I am a 45 yr old man. 3 yrs ago I got married, and a lack of interest in sex, less sexual sense, and an inability to keep an erection happened quite soon after I began experiencing reduced libido. I was prescribed Clopamine and has been diagnosed with low T as a result of sleep apnea. I required a sleep study for apnea. I'm experiencing all the exact same symptoms, although my testosterone level rose. I don't believe my issue is psychological. I'm going to make my doctor test. What would you advise?

Lack of Libido And Sexual Sense

Answer

You can have greater than one issue. Reduced libido, a lack of interest and the inability to keep an erection all may be because of an insufficient amount (also called hypogonadism). Nevertheless, it's also not impossible that the inability to keep an erection comes secondary to the lack of libido, as a result of emotional anxieties like performance stress. Your testosterone level -- such as the free and absolute amount -- should be got at 8AM and ideally need to be checked on 2 different occasions until making the analysis of hypogonadism. If T levels are not high, then additional studies should be performed to ensure there aren't pituitary gland (a gland in the mind that modulates secretion of hormone ) making the low hormone amount.

Apnea is related to the bigger risk of impotence problems, and in obese or overweight patients, obesity itself, together with causing sleep apnea, is connected to an increased risk of impotence problems at the same time as low T levels. Diabetes also can bring low hormone levels and imparts the greatest risk of ED of medical comorbid illnesses.

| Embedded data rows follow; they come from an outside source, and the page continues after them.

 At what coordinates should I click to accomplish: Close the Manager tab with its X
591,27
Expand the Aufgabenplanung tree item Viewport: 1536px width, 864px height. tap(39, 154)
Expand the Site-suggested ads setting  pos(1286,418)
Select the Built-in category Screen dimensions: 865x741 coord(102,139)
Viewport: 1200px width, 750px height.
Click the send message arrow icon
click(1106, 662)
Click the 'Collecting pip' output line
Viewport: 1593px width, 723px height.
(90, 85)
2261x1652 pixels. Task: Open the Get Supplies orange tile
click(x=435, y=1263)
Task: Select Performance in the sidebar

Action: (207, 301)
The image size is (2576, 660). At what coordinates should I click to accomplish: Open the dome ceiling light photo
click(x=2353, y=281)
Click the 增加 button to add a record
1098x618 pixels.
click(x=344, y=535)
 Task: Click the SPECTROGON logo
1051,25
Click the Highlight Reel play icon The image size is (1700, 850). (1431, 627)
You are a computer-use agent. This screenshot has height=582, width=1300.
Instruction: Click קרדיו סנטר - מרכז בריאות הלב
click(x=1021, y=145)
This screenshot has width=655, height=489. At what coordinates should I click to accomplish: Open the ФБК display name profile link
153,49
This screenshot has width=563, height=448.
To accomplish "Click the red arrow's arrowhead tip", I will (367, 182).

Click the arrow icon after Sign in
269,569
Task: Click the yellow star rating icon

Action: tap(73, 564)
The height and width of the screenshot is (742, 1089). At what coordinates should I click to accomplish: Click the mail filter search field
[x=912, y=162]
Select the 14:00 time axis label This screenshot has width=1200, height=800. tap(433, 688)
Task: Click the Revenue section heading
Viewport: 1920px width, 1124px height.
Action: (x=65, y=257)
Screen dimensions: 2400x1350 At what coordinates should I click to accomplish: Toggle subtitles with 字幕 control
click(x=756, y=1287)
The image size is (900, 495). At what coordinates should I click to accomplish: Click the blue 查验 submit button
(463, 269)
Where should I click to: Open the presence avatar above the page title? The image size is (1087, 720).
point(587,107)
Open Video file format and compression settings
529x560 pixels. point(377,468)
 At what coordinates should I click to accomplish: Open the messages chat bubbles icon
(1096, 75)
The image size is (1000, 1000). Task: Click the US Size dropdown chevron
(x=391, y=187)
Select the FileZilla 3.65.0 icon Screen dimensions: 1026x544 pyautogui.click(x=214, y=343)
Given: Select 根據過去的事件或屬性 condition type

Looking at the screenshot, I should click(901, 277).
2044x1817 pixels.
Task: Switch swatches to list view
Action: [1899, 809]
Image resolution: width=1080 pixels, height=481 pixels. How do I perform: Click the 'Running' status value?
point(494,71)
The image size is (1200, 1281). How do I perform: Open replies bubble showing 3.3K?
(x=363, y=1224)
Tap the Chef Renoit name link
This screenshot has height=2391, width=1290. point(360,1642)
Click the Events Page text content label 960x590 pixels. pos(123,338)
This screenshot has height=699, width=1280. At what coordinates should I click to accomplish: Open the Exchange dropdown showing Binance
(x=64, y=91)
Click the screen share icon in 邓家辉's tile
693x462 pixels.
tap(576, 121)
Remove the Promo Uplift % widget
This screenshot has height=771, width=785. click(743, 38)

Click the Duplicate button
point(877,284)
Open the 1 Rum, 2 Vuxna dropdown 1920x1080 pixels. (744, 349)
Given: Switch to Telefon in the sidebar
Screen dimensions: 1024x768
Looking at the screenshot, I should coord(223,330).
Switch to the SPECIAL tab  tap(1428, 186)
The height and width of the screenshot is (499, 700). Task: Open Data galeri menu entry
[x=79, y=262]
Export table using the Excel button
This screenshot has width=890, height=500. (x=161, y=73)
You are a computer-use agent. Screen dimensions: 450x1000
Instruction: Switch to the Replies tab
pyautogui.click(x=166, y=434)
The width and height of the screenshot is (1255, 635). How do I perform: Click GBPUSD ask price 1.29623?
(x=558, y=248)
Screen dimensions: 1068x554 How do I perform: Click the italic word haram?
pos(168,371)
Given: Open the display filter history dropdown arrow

To sum up, low sexual desire and impotence problems may be two different problems, and a cautious assessment is needed by both dilemmas. This really is likely best performed in a special setting by an urologist who has expertise treating an endocrinologist or sexual dysfunction with expertise of this type. Assessment of these states begins with a physical examination and a careful history, including lab testing. If patient does have erectile dysfunction and hypogonadism, we frequently treat these illnesses individually on another and oral drugs like Cialis, Levitra, Viagra.